FIFE, Wash. -- It’s 2:30 on a blustery midwinter Tuesday afternoon at the Emerald Queen Casino & Hotel in Fife. The casino’s parking lot is nearly fender-to-fender full of cars, and two floors of the parking garage are jammed.
Inside the casino, converted from a modest Best Western hotel, the chairs and stools are well populated with customers – many of them retired – feeding their $10 and $20 bills into the slots.
Welcome to one of the most profitable gambling operations in America, at least according to its owners, the Puyallup Tribe of Indians. The tribe’s gambling operations will create enough profits to provide the tribe with more than $105 million in total cash payments this year plus enough extra funds to help fund the tribe’s extensive social welfare, health and education programs.

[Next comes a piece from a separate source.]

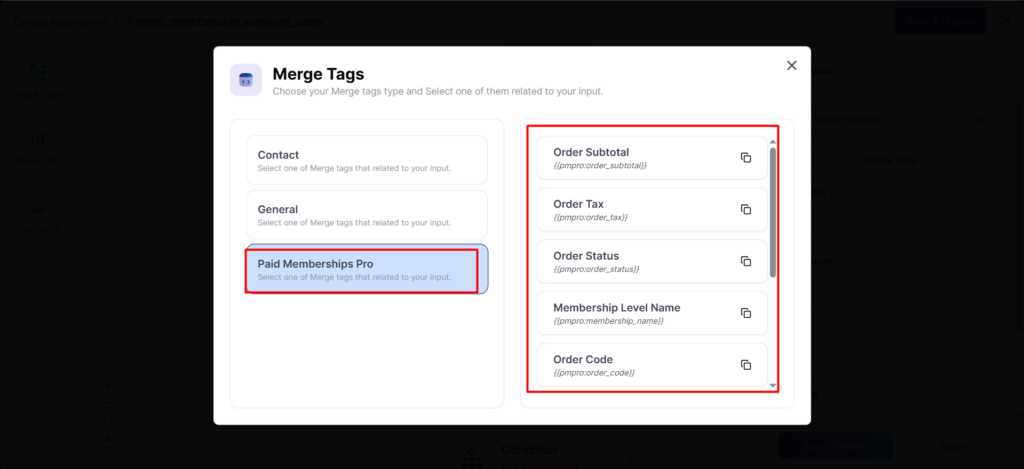Copy the Order Subtotal merge tag
This screenshot has width=1024, height=469.
pyautogui.click(x=745, y=158)
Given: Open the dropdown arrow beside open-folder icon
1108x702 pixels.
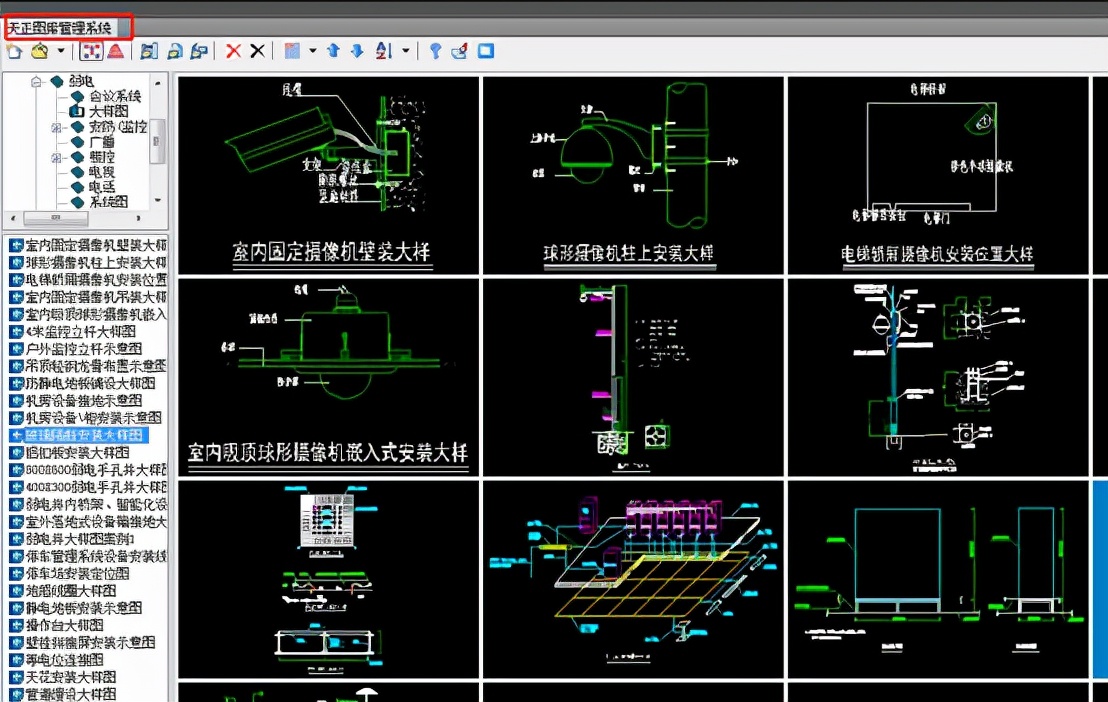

The tribal casino in Fife, bookended by strip malls and RV sales lots, and its companion casino less than two miles away, the Emerald Queen Casino I-5, are prodigious profit-makers even during the deepest economic decline since the Great Depression, said Frank Wright, Emerald Queen’s general manager.
The Puyallup tribe’s continued profitability comes at a time when nontribal gambling operations nationwide are reporting tough sledding. Even some of the nation’s highest-profile Indian gambling operations reportedly are struggling to pay their debts.